COVID-19 PRECAUTIONS: Starting March 15th, 2022, we are no longer requiring masks for instructors and participants at our outdoor programs. This may change depending on the state of the pandemic. As we have throughout the pandemic, we closely follow the specific guidance for our programs.
TUITION: $85 - $105 SLIDING SCALE (plus processing fees)
Tuition amount includes materials.
SUPPORT NATURE CONNECTION: Please consider making an additional donation to help TreeSong, a 501(c)(3) non-profit. Anything helps and we thank you in advance!
"Never doubt that a small group of thoughtful, committed citizens can change the world; indeed, it’s the only thing that ever has." — Margaret Mead
Processing fees are only applied to tuition amounts, never to donations.
About the instructor:
Whether in Portland, Oregon, USA or the Northern Beaches of Sydney, New South Wales, Australia—both places that I call “home”—the largest measure of my days is spent in great happiness at my studio bench. I enjoy working in a variety of media—encaustic, acrylic, oil and cold wax, and natural fibers.
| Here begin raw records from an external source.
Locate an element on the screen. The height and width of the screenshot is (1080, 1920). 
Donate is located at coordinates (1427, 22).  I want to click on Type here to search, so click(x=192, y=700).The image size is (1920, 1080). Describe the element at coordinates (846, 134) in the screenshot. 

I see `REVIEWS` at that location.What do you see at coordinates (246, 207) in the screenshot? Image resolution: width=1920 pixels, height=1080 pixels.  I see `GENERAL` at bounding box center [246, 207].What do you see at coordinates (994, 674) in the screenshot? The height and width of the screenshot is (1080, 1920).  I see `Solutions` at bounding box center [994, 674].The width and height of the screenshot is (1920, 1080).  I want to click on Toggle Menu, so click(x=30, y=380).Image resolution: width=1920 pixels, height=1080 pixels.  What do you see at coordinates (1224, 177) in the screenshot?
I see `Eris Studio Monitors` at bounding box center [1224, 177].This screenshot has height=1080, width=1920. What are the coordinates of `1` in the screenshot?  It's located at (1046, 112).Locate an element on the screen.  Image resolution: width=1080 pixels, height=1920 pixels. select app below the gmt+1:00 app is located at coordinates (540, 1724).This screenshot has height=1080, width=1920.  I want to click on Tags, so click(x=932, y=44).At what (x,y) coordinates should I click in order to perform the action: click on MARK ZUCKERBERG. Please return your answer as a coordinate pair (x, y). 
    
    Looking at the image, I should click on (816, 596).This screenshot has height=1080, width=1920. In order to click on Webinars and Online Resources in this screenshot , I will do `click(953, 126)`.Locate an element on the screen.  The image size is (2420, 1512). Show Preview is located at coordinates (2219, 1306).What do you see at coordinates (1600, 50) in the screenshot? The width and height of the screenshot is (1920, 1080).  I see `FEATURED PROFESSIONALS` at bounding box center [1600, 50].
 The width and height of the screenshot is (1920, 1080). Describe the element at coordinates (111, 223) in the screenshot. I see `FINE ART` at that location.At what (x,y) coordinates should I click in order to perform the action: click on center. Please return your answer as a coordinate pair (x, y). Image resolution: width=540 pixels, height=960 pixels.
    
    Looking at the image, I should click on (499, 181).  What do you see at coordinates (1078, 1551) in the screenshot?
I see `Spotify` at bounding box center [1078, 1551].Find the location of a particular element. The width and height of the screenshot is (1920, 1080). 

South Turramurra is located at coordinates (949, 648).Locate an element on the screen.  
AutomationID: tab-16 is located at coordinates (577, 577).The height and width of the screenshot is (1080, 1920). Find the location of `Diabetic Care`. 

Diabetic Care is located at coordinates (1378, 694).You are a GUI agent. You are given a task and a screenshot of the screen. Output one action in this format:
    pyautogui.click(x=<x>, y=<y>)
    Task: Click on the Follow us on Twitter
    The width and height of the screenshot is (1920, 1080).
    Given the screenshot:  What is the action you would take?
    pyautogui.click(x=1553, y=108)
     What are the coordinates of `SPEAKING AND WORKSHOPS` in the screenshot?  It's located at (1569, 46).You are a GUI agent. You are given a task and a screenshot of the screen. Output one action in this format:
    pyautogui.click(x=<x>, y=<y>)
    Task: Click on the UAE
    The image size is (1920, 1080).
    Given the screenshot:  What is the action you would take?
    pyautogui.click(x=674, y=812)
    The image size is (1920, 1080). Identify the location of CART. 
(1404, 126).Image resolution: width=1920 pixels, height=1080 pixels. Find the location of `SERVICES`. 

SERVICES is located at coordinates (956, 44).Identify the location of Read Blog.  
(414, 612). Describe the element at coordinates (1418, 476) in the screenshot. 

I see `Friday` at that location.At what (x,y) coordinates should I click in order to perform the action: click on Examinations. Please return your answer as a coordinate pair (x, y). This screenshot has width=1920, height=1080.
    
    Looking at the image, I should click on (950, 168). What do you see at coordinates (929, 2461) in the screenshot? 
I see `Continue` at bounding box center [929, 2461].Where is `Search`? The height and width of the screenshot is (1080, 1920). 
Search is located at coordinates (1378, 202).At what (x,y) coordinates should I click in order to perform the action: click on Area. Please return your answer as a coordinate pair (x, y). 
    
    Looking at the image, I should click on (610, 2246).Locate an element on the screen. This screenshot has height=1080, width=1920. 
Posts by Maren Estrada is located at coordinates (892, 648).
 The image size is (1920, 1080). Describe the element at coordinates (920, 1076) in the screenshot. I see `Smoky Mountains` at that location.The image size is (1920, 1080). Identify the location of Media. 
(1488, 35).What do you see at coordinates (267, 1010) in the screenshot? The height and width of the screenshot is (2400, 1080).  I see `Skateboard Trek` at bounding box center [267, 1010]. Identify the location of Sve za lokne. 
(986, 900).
Currently, my primary focus is oil and cold wax in a style ranging from impressionist to abstract and utilizing an intuitive technique. My work emerges from the seed of an idea or image that brushes past me in my daily goings-about. It’s often from nature: a color revealed when an azalea opens full throated, the texture of lichens on a stone wall, the pattern of fallen Norfolk pine tips above the tide line of the beach. These pictures are lodged somewhere in my head and get carried into my studio to co-mingle with thoughts and concerns in the contemplative part of my brain. The process is ruminative and introspective and while I don’t have a desired image in mind, the resulting work is intentional. It holds a story that helps me make sense of the world and how I fit into it. The story gives shape to sensations, memories, feelings, and hopes that I want to share. It may be a story of healing, of anger or sadness, of grief or joy. It may hold a prayer of hope for my children, my grandchildren, or the many people I love.
I have had the good fortune to study with several accomplished artists in both Oregon and Australia. Through them I’ve gained skills in the practice of art and have learned about new media, techniques and methods. I’ve also taught workshops and classes in oil and cold wax and encaustic in the Northern Beaches of Sydney and in Oregon and Washington. Each time I “teach” I “learn” and gain inspiration from being in communion with others who practice art as a way of seeing beauty in the world and telling their stories.